A former tutor, Vasun, as she is better known, left her job in 2020 to join the second season of MasterChef Singapore. Although she did not make it to the finals, Vasun said taking that chance has paid off. “After my time on MasterChef, I was certain that making a complete switch to the food industry was a worthy gamble.”
These days, she hosts a popular South Indian private dining experience at her home thrice a week, conducts thosai classes, and takes on food-related freelance work. In August, she was invited to cook a South Indian National Day meal with MasterChef Singapore judge Damian D’Silva at his restaurant Rempapa, where she served an Indian set lunch featuring her popular thosai and chutneys.
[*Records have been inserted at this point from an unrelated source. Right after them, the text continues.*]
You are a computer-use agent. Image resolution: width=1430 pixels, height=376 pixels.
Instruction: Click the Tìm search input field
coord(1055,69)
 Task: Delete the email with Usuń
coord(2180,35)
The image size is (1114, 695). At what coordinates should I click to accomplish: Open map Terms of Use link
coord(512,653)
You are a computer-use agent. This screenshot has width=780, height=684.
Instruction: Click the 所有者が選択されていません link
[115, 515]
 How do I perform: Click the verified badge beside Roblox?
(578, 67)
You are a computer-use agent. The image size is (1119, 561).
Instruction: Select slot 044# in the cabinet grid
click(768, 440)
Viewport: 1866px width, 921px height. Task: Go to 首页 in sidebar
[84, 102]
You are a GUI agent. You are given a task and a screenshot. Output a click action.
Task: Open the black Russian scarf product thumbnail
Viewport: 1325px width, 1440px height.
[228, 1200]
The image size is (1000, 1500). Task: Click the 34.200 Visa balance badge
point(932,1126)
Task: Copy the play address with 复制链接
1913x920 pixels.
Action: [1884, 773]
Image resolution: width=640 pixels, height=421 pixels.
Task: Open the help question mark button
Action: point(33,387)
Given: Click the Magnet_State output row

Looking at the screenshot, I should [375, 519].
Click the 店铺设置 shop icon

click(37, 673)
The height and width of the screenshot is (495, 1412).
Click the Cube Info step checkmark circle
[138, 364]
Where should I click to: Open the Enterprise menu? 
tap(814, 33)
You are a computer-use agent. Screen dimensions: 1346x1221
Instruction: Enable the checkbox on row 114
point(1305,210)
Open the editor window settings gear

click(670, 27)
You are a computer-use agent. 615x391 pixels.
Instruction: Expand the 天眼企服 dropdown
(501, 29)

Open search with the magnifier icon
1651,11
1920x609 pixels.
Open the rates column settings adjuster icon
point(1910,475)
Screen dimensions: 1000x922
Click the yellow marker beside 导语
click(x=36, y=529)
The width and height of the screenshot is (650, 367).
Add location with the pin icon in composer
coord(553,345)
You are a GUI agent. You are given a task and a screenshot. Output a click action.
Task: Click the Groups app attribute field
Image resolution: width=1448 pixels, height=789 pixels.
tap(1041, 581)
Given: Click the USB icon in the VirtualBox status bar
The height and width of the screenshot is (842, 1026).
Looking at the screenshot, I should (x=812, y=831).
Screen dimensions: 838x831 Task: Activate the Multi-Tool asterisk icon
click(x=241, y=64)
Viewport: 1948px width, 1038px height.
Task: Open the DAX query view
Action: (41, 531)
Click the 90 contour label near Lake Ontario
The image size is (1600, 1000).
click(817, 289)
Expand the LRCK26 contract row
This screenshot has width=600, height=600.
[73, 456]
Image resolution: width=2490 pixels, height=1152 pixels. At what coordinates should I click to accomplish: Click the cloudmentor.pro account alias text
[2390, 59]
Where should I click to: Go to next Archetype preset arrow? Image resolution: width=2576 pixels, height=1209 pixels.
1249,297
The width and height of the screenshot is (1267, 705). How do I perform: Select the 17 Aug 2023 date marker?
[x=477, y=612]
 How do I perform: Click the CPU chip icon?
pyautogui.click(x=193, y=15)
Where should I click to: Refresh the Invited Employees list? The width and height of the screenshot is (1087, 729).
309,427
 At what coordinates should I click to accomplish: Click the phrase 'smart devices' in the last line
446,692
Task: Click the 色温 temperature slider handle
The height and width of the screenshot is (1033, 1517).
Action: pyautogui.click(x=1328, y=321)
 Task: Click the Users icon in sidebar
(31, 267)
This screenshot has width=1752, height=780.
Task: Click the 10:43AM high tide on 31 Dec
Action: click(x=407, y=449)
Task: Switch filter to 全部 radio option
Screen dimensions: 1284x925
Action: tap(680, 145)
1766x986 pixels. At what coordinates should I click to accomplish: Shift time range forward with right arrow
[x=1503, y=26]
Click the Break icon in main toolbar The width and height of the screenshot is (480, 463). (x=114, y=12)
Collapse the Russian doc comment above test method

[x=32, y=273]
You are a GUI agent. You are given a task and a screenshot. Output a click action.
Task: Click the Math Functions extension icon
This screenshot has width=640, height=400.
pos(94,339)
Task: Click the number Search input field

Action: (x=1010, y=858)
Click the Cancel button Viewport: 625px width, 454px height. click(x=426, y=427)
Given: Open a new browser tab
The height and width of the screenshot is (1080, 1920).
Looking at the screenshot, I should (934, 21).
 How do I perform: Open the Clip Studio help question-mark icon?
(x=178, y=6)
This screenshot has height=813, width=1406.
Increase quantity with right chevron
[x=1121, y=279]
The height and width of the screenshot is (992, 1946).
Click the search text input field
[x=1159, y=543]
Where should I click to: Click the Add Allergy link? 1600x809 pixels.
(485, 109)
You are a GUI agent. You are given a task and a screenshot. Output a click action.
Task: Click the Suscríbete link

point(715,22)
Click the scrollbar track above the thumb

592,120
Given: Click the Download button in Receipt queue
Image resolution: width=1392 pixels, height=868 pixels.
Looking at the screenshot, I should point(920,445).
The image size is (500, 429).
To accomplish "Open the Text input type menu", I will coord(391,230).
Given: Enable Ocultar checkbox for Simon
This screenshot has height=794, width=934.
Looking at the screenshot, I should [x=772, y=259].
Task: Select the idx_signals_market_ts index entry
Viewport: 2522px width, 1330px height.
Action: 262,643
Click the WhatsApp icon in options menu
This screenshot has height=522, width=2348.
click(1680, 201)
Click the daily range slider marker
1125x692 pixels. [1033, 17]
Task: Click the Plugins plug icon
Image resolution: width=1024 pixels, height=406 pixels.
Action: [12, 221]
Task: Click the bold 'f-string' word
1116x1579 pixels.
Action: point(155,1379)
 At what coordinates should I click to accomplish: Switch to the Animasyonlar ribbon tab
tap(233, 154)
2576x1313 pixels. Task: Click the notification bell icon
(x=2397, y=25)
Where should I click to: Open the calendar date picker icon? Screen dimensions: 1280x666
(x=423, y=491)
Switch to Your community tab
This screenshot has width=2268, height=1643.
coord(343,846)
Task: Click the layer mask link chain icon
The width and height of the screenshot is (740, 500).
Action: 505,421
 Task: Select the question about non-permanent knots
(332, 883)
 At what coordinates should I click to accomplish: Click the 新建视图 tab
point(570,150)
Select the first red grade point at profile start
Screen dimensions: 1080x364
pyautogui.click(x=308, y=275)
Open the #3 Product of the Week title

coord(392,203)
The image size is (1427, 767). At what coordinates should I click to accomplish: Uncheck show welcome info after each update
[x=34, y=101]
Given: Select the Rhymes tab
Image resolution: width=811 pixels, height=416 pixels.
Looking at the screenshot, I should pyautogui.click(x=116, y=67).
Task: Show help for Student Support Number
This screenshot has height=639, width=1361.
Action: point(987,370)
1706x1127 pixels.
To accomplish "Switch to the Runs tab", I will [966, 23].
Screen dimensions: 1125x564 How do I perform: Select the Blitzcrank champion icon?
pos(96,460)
Vasun said she is looking forward to setting aside time in 2023 to begin research on a book she’s been planning to write for years. “I’m also keen on a stagiaire [internship] next year, so that I can learn and improve,” she added.
Woo Wai Leong
After winning MasterChef Asia in 2015, this former lawyer started Restaurant Ibid, which he describes as “a fine-dining restaurant that is pretty relaxed and chill.”
Wai Leong said MasterChef changed his life in extremely profound ways: “Because I joined the competition with an open heart and mind, I allowed it to alter my professional course and showed me a much different path from what I originally envisioned.”
Like most restaurateurs, Wai Leong and his team were put through the wringer during the pandemic, so what he is looking forward to most is a proper vacation. “I have not taken one in five years since starting the restaurant,” he said.